海洋における油流出へのバイオレメディエーション技術の適用は、油分解作用を持つ微生物を活性化させることで生物分解のプロセスを速め、汚染を浄化することを目的とする。
これまでの海洋におけるバイオレメディエーションの研究では、油汚染された海岸線に、窒素などの栄養塩をまき、現地の微生物の生分解のスピードを速めることに焦点がおかれてきた。
今後の課題は、より効果的な栄養塩や微生物製剤の開発などによって、異なる環境下(沈澱物、漂流している油面などの浄化を含む)で、バイオレメディエーションの効果をさらに高めることである。
(1)バイオレメディエーションに影響を及ぼす要素
?油の性状
バイオレメディエーションを適用する前に、流出油の生分解・風化の程度を把握する必要がある。
代表的な風化現象とその問題点は、以下の通りである。
・蒸発 :流出後すぐに起こる。低中分子量で沸点の低い原油が揮発する。残存油は濃縮され、重量、粘度も増加する。
・溶解 :芳香族成分などの比較的水溶性の高い成分が溶解する。
・ムースの形成 :エマルジョンでできる塊であり、沈澱したり海浜に漂着する。ムースを形成してしまうと、油分解微生物への酸素の供給が断たれ、生分解がより困難になる。
?微生物
海洋の生物相には、多種多様の炭化水素を分解する微生物が存在する。バクテリアがもっとも多く、カビや酵母がそれに続く。シアノバクテリアも、速度は遅いが炭化水素を分解するものがあると言われている。

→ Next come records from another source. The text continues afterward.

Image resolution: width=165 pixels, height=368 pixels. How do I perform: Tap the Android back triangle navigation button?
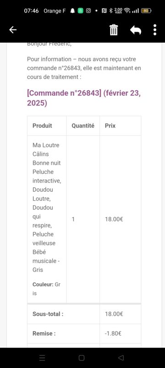tap(121, 358)
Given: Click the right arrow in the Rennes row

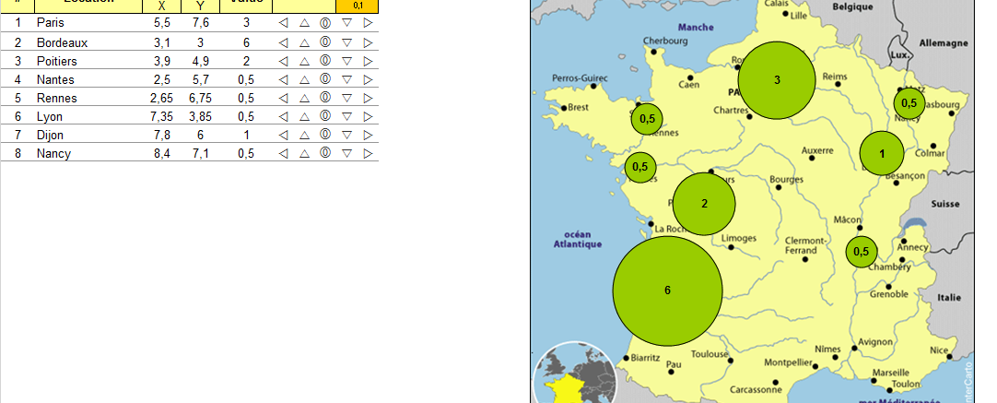Looking at the screenshot, I should (368, 98).
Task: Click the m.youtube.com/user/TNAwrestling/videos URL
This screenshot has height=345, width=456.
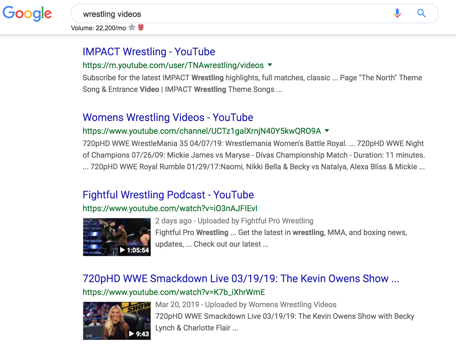Action: (x=173, y=65)
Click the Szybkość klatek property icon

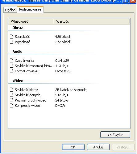pyautogui.click(x=12, y=90)
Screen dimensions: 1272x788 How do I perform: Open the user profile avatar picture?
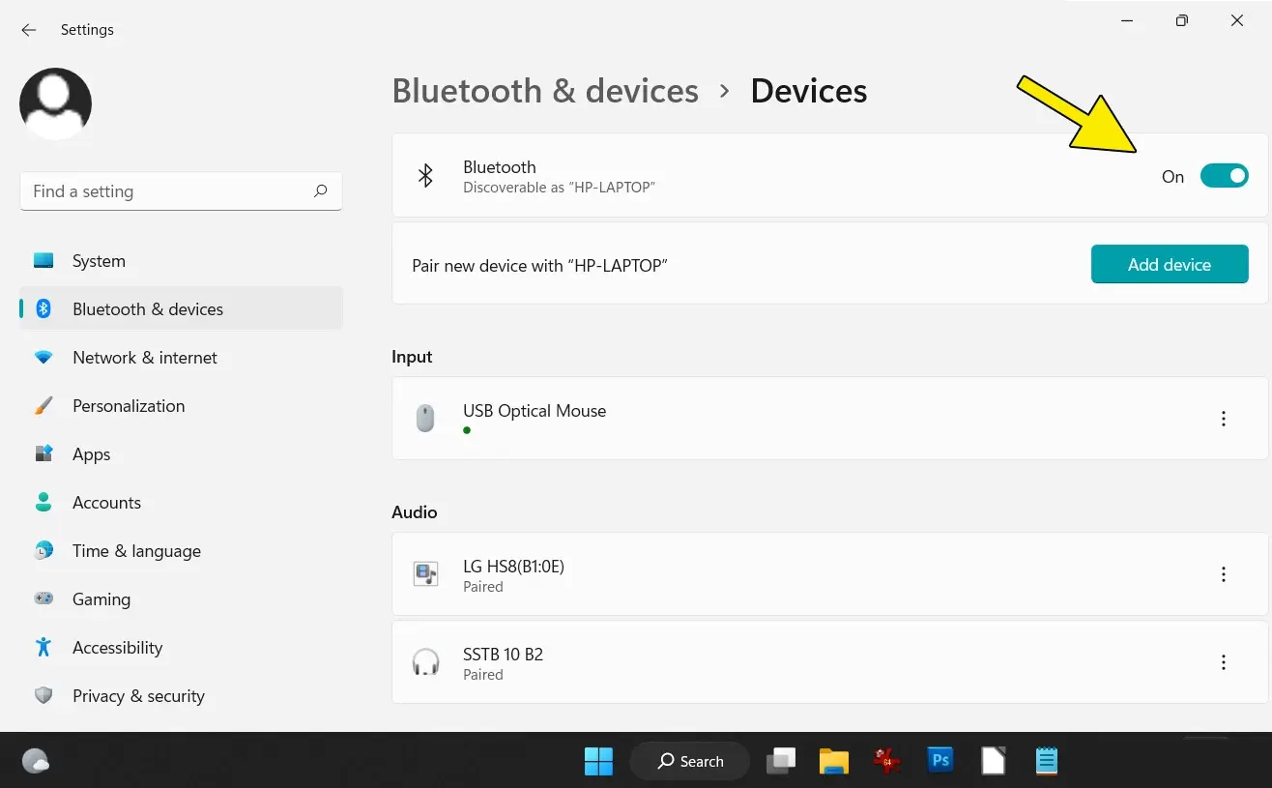click(55, 102)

従来の研究は、芳香族炭化水素の分解にもっとも力が注がれてきた。1、2、3環の芳香族分解菌は数多く報告されており、4、5環芳香族を分解できる菌もいくつか報告されている。
?栄養塩
海洋環境は一般に貧栄養条件にあり、窒素・リンの量によって微生物の成長が制限されている場合が多い。
これを補い、微生物の活動を活発化させることが、栄養塩を使用する目的である。さまざまな栄養塩の残存性、溶解率、散布方法などをテストする試験が行われている。
また、酸素供給量が少ない地域や、富栄養地域では、栄養塩をまいても微生物の活動が活発化しないことがわかっている。
バイオレメディエーションには、一般に栄養塩または微生物製剤(栄養塩と微生物の混合物)が使用されている。